The 1511 Westminster Tournament Roll is a painted roll of 36 vellum membranes sewn together. It is almost 60 feet long and 143/4 inches wide. The Roll depicts the joust called by Henry VIII in February 1511 to celebrate the birth of his son, Henry, Duke of Cornwall, to Catherine of Aragon, on New Year's Day of that year.

Dale Hoak, in his book Tudor Political Culture, describes the Roll as follows:

The [illuminated roll] preserves a unique visual record of the politico-cultural purposes of the Tudor tournament as spectacle: here is the staged, chivalric magnificence of young Henry's court, an orchestrated magnificence meant to rival that of the Burgundian court from which the forms of such martial pageantry were derived.

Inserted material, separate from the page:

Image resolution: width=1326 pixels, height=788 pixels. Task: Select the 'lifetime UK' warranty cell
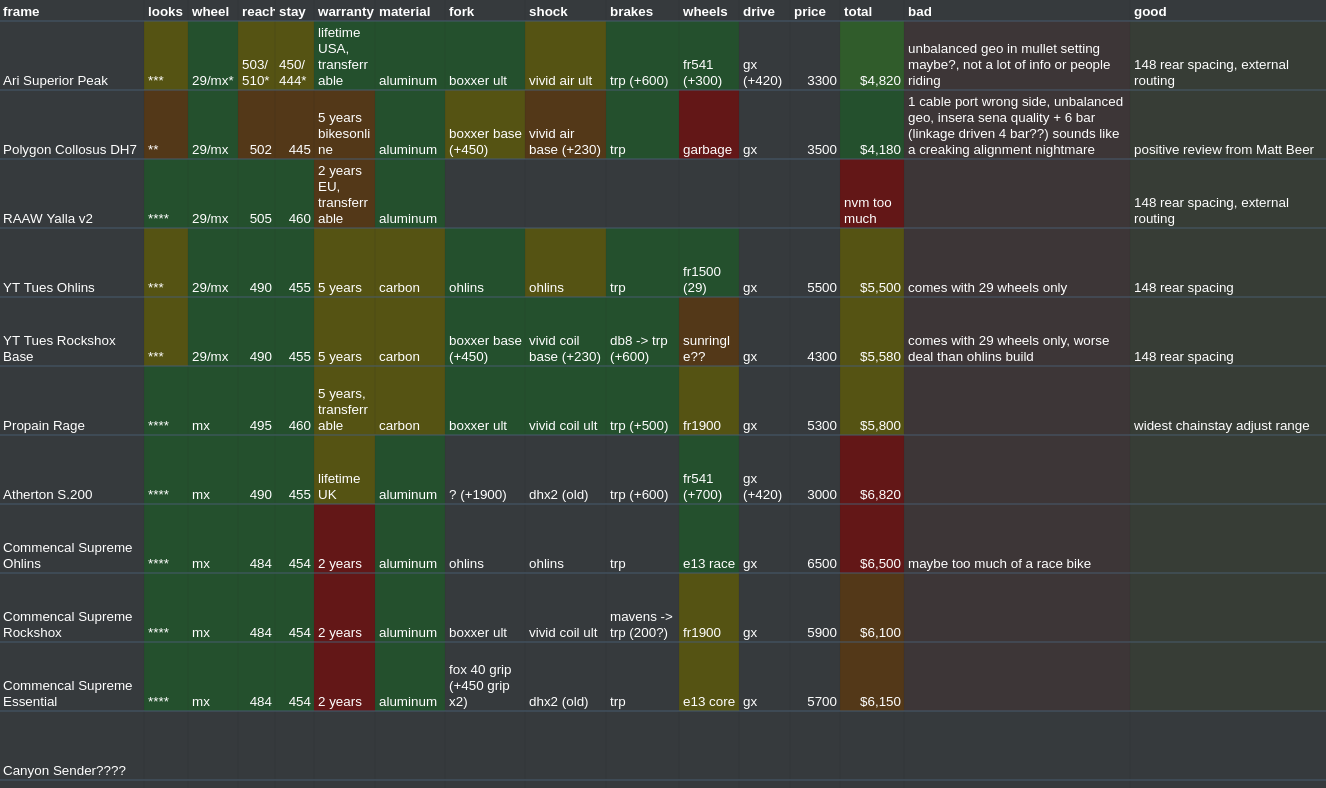click(x=345, y=471)
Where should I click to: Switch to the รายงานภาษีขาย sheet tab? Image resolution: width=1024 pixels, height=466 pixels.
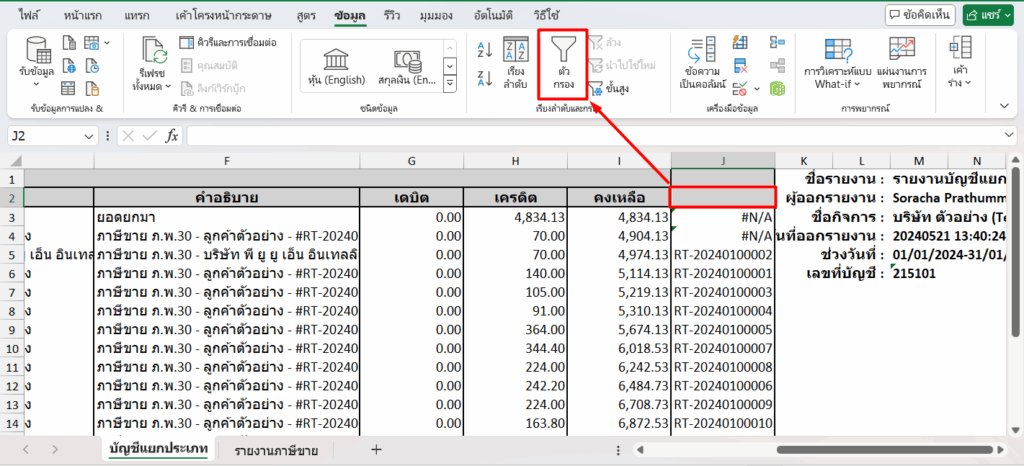pos(277,450)
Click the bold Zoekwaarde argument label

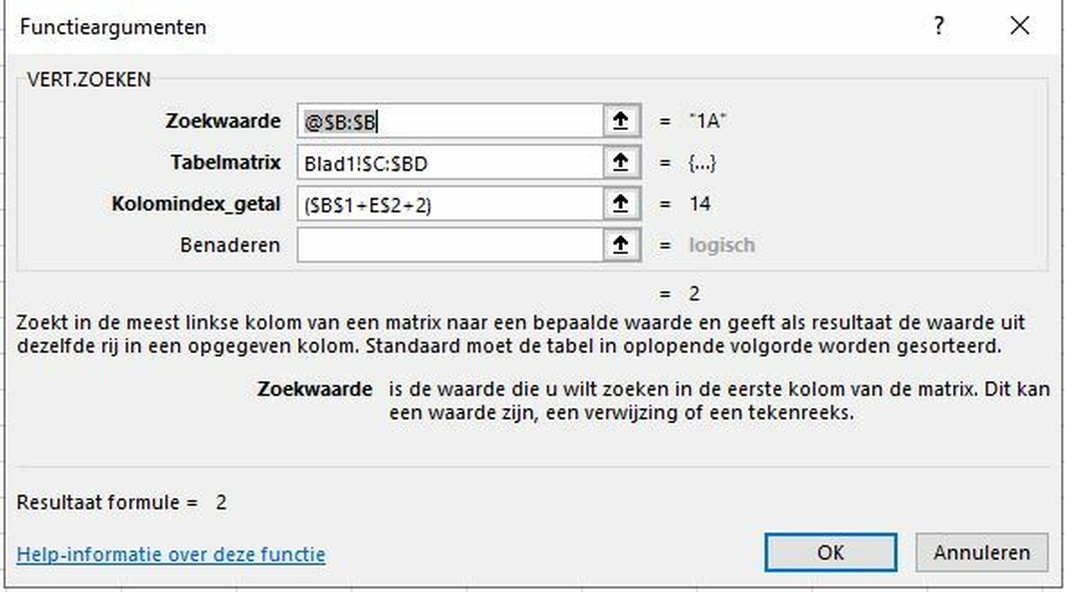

The Roll is one of the most ancient and most prized possessions of the College of Arms in London. It is believed to be the work of Thomas Wriothesley's workshop, as is The Westminster Tournament Challenge, which was the invitation to the Tournament. That document is in the British Library's collections. The Roll features the earliest known portrait of a named Black person in Britain, John Blanke. He is pictured twice on the roll, playing the trumpet in both the opening and closing ceremonies of the tournament.

== Contents ==

===Membrane 1 The Introduction===
An heraldic badge signifying the unity of Henry VIII and Catherine of Aragon.

===Membrane 2 to 23 The Beginning of the Day===
A procession led by the master of the King's Armourer and his Mace-bearer followed by six trumpeters, including the black trumpeter John Blanke, mentioned in John Heron's accounts. There follow sixteen gentleman leading the allegorical pageant of the four challengers: Sir Edward Neville as Joyeulx Penser, Sir William Courtenay as Bon Vouloir, Sir Thomas Knyvet as Vaillant desyr and ending with Henry VIII as Cueur Loyal. Each challenger is shepherded by a number of footman with the king having the most.

===Membrane 24 to 27 The Joust===
The jousting scene, with the Challengers at one end and the Answerers at the other, depicts Henry's joust, just as he shatters his lance on his opponent's helmet, in doing so scoring the highest points. The King's joust is shown as watched over by Queen Katherine along with ladies and gentlemen of the court seated in an ornate pavilion.

===Membrane 27 to 35 The End of the Day===
The procession is depicted returning from The Joust, closing with the King in all his finery, surrounded by several footmen, as he is shown passing the Queen in the pavilion.

===Membrane 36 The Conclusion===
A closing heraldic device and a poem of five verses in praise of Henry VIII, including the lines:

This art owr hope our ankyr haven and port
In which we sayle now sure from sorows darke
By harry our kyng the flowr of natewrs werk

Some idea of the scale of the pageantry depicted in the Roll can be seen from Allen Guttman's statement:

If the Olympic Games were to have the same proportion of pageantry of athletics, we might expect a week of opening ceremonies, followed by two days of sports and another week of closing ceremonies.

==Reproductions==
There is a collotype reproduction by Sydney Anglo: The Great Tournament Roll of Westminster published in 1968, which was made possible by support of the Marc Fitch Fund. There is also a series of engravings of the Roll made in 1747 for the Vetusta Monumenta: this is held by the Society of Antiquaries in London. Digital photographs are held at the College of Arms.

==Television appearances and radio broadcasts ==
The Roll appeared in David Olusoga's series for BBC Two, Black and British: A Forgotten History, first broadcast 9 November 2016. It also appeared in the first episode of Six Wives with Lucy Worsley, broadcast on BBC One on 7 December 2016. It is described in Julian Joseph's BBC Radio 4 programme, The Trumpet Shall Sound.

== Public display ==
In May 2022 an exhibition The Tudors: Passion, Power and Politics at the Walker Art Gallery in Liverpool displayed the Westminster Tournament Roll in public for the first time in 20 years. It was first time the document was shown outside London.